Humility, Brokenness, and Leadership

The relationship between humility, brokenness and leadership in the real worked often presents conflicting expectations and multiple demands for the leader.  In these situations, how do we lead Christianly, consistently and with vision and courage?  How can we lead when we feel abused, manipulated, undermined and ignored?  We even ask God, at times, why he has permitted words to be spoken or deeds to be done against us.

It is difficult for us to move from the “why” to the “what” questions.  “What do you want to teach me in this humbling moment?” we ask of the Lord.  What is the relationship between leadership…in business, education or ministry and the brokenness of spirit we often experience in these situations?
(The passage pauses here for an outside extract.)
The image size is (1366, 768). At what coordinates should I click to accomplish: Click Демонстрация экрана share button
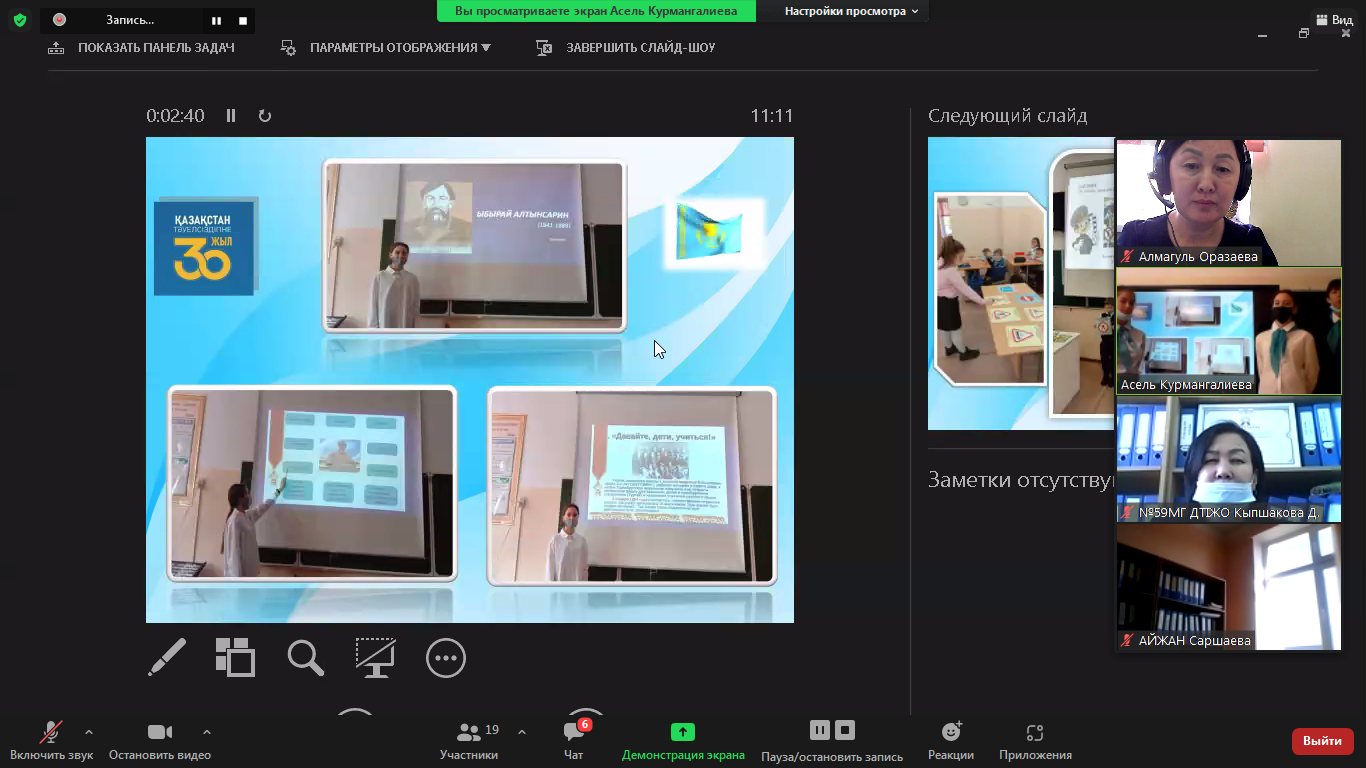(x=683, y=740)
Listen to John Wesley’s covenant prayer he prayed at the beginning of each new year:


I am no longer my own, but yours.
Rank me with whom you will.
Put me to doing, put me to suffering.
Let me be employed by you or laid aside for you.
Exalted for you or brought low by you.
Let me have all things, let me have nothing.
I freely and heartily yield all things to your pleasure and disposal.
And now, O glorious and blessed God,
Father, Son and Holy Spirit,
You are mine and I am yours.
So be it.
And the covenant, which I have made on earth,
Let it be ratified in heaven.  Amen.


You will soon discover if you haven’t already, that God sometimes uses brokenness of spirit to get our attention, wherever we happen to be in our walk with him.  Such was the case with Job and his trials.  And it may be with you…in a local church, in graduate school, in your first job, in the home, or in retirement!

Sometimes things happen that are outside our control.  God does not cause the circumstances; however, he allows them to happen.  God can use our brokenness to humble us and draw us closer to Himself.  God’s process of helping us develop character involves our being broken before him.
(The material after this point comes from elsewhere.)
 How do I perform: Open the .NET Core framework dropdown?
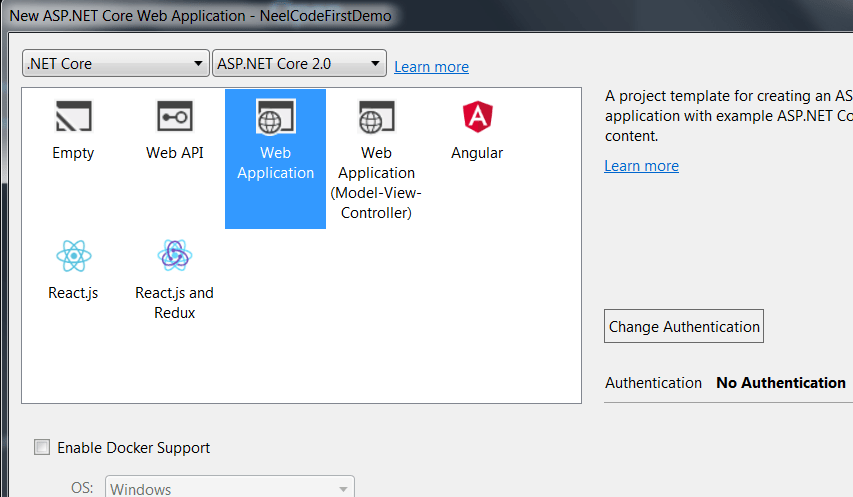coord(115,64)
In these poignant moments where life lessons regarding leading others can break through, at least five convictions can hold us steady in our leadership assignments:

1. Watch our words. Words we speak can bless or “burn” people. What comes out of our mouth reflects what is in our heart. In New Testament perspective, dialog is a sacrament. Our words are to minister grace to others (Ephesians 4:29).
Don’t whine—be grateful. Comparison is the root of inferior feelings. We can feel good about ourselves—our gifts, talents and abilities—until we compare ourselves with others. Gratitude is the “life-giving” antidote to the negative impact of comparison.
3. Seek first to understand. Understanding, not agreement, is the key to conflict management. Good and godly people can have honest and intense differences. In fact, they sometimes collide over vision and values. This is why I have come to see that theological vision (what I believe about people, what I “see” in them) must precede organizational vision.
4. Be proactive in extending forgiveness. A spirit of forgiveness transforms and empowers people. Extending people does not wait for the others person to request forgiveness. Rather, it frees us from the bondage to the other. Too often, we permit persons who have offended us to control us. Extending forgiveness has everything to do with maintaining a right relationship with a holy God!
5. Value people, not power. The evidence of leadership is seen in the lives of the followers. I often ask myself this question: are the persons with whom I work and those whom I lead stronger in their faith, more confident in themselves and more fulfilled in their lives as a result of working with me? I try to enlarge the vision of the people about the work they are doing—to see the bigger picture and discover how they, in their particular assignment,  contribute to the mission of the school, church or organization they serve.

These driving forces in a Christian leader characterize us at our best and convict us at our worst.


Life together in Christian families, local congregations, small groups, governing boards, Christian organizations, Nazarene colleges, universities, and seminaries include lessons, planned and unplanned, on brokenness, humbleness, gentleness, patience and compassion for others (Ephesians 4:2).  The parishioners, staff or faculty, or school alumni who allow themselves to go through the breaking process will emerge as leaders who can be trusted…at home or around the world.

Brokenness, humility, and leadership.  Growth producing for the leader.